Jeffrey Kegler > Marpa-HTML > html_fmt

Download:
Marpa-HTML-0.112000.tar.gz

Annotate this POD

CPAN RT

Open  0
View/Report Bugs
Source  

NAME ^

html_fmt - Reformat HTML, indented according to structure

SYNOPSIS ^

    html_fmt [uri|file]

EXAMPLE ^

    html_fmt http://perl.org

DESCRIPTION ^

Given the URI or the name of a file, writes it to STDOUT reformatted and indented according to the HTML structure. Missing start and end tags are supplied and comments added to indicate this. Text inside <pre> elements is not altered.

html_fmt tries to parse everything that is actually out there on the Web. In fact, html_fmt will assume any file fed to it was intended as HTML, and will produce its best guess of the author's intent.

html_fmt supplies missing start and end tags. html_fmt's parser is extremely liberal in what it accepts.

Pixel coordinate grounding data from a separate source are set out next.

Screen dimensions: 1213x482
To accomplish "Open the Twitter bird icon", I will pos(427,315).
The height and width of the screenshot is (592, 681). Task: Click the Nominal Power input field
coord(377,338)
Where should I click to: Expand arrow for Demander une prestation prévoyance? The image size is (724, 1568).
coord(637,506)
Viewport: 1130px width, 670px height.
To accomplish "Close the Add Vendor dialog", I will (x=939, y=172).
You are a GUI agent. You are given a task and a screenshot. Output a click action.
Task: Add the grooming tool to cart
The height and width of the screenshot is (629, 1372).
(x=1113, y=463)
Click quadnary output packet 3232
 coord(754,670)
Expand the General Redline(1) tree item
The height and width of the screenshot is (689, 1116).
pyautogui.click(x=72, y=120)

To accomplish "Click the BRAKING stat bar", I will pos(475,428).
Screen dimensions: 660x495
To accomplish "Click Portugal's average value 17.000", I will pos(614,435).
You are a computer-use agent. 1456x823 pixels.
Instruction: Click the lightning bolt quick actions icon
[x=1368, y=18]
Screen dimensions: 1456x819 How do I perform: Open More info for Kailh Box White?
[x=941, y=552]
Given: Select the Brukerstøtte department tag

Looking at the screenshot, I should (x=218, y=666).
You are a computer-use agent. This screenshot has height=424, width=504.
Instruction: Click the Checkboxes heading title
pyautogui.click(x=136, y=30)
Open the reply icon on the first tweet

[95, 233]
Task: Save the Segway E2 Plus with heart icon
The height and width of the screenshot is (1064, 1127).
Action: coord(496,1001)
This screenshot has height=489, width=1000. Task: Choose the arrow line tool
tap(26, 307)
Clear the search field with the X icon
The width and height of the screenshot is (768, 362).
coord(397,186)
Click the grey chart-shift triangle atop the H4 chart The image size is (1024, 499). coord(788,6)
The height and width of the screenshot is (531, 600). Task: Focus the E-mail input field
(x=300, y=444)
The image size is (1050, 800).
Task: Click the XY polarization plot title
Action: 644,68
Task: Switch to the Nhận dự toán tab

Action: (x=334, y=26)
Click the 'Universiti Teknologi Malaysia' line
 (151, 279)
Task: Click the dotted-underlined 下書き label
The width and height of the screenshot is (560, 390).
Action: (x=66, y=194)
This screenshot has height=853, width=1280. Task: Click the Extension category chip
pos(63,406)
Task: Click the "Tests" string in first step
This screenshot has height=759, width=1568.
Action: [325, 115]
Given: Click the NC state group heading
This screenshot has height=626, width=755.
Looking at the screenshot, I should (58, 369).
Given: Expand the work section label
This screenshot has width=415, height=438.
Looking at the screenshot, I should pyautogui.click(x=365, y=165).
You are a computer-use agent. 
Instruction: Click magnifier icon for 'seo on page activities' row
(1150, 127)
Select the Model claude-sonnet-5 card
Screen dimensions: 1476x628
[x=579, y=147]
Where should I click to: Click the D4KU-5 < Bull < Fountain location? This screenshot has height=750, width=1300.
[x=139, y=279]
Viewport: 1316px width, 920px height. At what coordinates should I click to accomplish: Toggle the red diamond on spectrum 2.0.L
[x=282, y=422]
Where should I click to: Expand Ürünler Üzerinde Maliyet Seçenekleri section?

When its liberalization of the standards is not sufficient to make a document into valid HTML, html_fmt will pick characters to treat as noise or "cruft". The parser ignores cruft in determining the structure of the document.

When html_fmt adds a missing start tag, it precedes the new start tag with a comment. When html_fmt adds a missing end tag, it follows the new end tag with a comment. When html_fmt classifies characters as "cruft", it adds a comment to that effect before the "cruft".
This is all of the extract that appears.